== Set task ==
Copy out the listing verbatim, beginning at the line containing "Open the 进阶 hexagon button" and continuing through the final line.

== Source records ==
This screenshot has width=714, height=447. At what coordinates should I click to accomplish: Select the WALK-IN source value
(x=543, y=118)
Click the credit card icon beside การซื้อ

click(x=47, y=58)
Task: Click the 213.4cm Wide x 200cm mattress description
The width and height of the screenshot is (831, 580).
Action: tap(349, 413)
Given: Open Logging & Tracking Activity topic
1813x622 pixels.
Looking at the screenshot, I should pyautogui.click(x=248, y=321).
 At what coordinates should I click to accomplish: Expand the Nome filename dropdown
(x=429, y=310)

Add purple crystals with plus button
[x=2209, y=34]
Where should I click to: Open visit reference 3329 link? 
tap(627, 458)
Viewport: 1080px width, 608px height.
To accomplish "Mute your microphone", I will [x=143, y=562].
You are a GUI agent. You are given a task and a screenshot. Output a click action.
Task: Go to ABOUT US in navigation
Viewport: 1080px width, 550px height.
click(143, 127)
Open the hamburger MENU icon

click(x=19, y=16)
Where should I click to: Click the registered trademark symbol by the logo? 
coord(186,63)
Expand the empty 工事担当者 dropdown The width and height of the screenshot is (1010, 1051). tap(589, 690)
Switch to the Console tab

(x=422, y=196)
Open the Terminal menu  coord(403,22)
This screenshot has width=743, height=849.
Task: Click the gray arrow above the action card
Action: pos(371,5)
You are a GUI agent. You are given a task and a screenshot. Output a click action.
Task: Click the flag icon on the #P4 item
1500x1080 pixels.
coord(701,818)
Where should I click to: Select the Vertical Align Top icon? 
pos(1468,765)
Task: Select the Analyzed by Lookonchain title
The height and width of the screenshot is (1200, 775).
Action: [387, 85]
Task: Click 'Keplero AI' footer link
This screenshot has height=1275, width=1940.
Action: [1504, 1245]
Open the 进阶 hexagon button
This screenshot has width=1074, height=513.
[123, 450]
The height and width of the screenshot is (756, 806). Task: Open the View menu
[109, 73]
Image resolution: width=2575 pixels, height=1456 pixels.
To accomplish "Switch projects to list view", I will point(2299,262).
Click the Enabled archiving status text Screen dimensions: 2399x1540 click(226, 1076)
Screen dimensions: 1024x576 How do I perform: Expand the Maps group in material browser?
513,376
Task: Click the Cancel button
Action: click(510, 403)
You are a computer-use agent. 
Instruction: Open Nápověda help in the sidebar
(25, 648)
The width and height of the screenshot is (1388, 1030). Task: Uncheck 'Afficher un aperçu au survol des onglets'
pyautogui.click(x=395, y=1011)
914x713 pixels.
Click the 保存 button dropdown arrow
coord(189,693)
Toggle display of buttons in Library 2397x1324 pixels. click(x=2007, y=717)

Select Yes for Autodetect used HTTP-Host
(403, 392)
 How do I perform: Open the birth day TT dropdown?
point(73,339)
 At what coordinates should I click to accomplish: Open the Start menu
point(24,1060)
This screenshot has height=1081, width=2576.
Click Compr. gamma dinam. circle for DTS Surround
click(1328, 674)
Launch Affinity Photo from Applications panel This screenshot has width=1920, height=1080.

== Result for this exercise ==
Open the 进阶 hexagon button
This screenshot has width=1074, height=513.
[123, 450]
The height and width of the screenshot is (756, 806). Task: Open the View menu
[109, 73]
Image resolution: width=2575 pixels, height=1456 pixels.
To accomplish "Switch projects to list view", I will point(2299,262).
Click the Enabled archiving status text Screen dimensions: 2399x1540 click(226, 1076)
Screen dimensions: 1024x576 How do I perform: Expand the Maps group in material browser?
513,376
Task: Click the Cancel button
Action: click(510, 403)
You are a computer-use agent. 
Instruction: Open Nápověda help in the sidebar
(25, 648)
The width and height of the screenshot is (1388, 1030). Task: Uncheck 'Afficher un aperçu au survol des onglets'
pyautogui.click(x=395, y=1011)
914x713 pixels.
Click the 保存 button dropdown arrow
coord(189,693)
Toggle display of buttons in Library 2397x1324 pixels. click(x=2007, y=717)

Select Yes for Autodetect used HTTP-Host
(403, 392)
 How do I perform: Open the birth day TT dropdown?
point(73,339)
 At what coordinates should I click to accomplish: Open the Start menu
point(24,1060)
This screenshot has height=1081, width=2576.
Click Compr. gamma dinam. circle for DTS Surround
click(1328, 674)
Launch Affinity Photo from Applications panel This screenshot has width=1920, height=1080.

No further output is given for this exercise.